Сам же новоиспеченный граф был скорее удивлен неожиданностью награды. Мелькнула мысль, уж не вспомнил ли государь старое намерение князя Барятинского о приобщении «ненавистника дворянства» к родовитой аристократии… Но как бы то ни было, следовало благодарить.
Ради такого случая Милютин верхом отправился в Ливадию, где государь с милостивой улыбкой его встретил на аллее парка. И как ни равнодушен был Дмитрий Алексеевич к титулам, а все же само желание Александра Николаевича отметить его многолетнюю деятельность, конечно же, было приятно. Рескрипт был составлен в самых лестных выражениях, видно, поработал граф Адлерберг. Выпили шампанского за здоровье нового графа Российской империи и за здоровье государя, и Милютин возвратился домой.

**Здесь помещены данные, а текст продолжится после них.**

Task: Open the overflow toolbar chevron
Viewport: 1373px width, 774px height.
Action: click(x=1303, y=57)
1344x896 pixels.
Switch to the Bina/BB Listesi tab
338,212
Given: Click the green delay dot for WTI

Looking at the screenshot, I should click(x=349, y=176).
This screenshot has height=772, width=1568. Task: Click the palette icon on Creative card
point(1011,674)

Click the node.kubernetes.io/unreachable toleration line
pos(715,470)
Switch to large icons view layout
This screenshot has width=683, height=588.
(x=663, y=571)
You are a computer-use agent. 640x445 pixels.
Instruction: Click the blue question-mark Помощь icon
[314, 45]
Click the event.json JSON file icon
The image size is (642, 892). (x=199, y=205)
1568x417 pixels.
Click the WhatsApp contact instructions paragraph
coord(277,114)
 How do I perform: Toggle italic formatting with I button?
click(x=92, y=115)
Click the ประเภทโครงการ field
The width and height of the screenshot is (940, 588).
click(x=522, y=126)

Следом за радостью пришло огорчение. Старшая дочь Лиза вошла утром в кабинет и решительным тоном заявила, что «в силу некоторых обстоятельств» не может больше находиться в свите императрицы и намерена удалиться от света. Так вот какова оказалась причина ее грусти, замкнутости и сухости с ним в последнее время!
– Да почему же? – недоумевал отец.
Ответом было молчание.
Тут Дмитрий Алексеевич вскипел и потребовал от дочки полного отчета. Не место вблизи «солнца» было ему дорого, не должность фрейлины, а пугало сумасбродство – как можно просто поломать налаженную жизнь? А каково будет отношение государыни?
Тут Лиза во второй раз удивила отца. По ее словам, она уже переговорила с Марией Александровной и встретила с ее стороны понимание и полное сочувствие. Трудно представить печаль и обиду отца, вдруг открывающего, что его дитя, такое еще маленькое, несмышленое, вдруг самостоятельно – и втайне! – принимает решение, меняющее всю жизнь ее. Добро бы вышла замуж, хотя и изменение судьбы, но все как у людей…
На адрес военного министра между тем лился поток поздравлений – телеграммы, письма, адреса, одни от начальствующих лиц, другие от подчиненных, третьи – от близких приятелей и знакомых. Изъявляемые в поздравлениях чувства были столь сильны, что Милютин записал в дневник: «Можно подумать, что те и другие более радуются моему титулу, чем я сам и моя семья».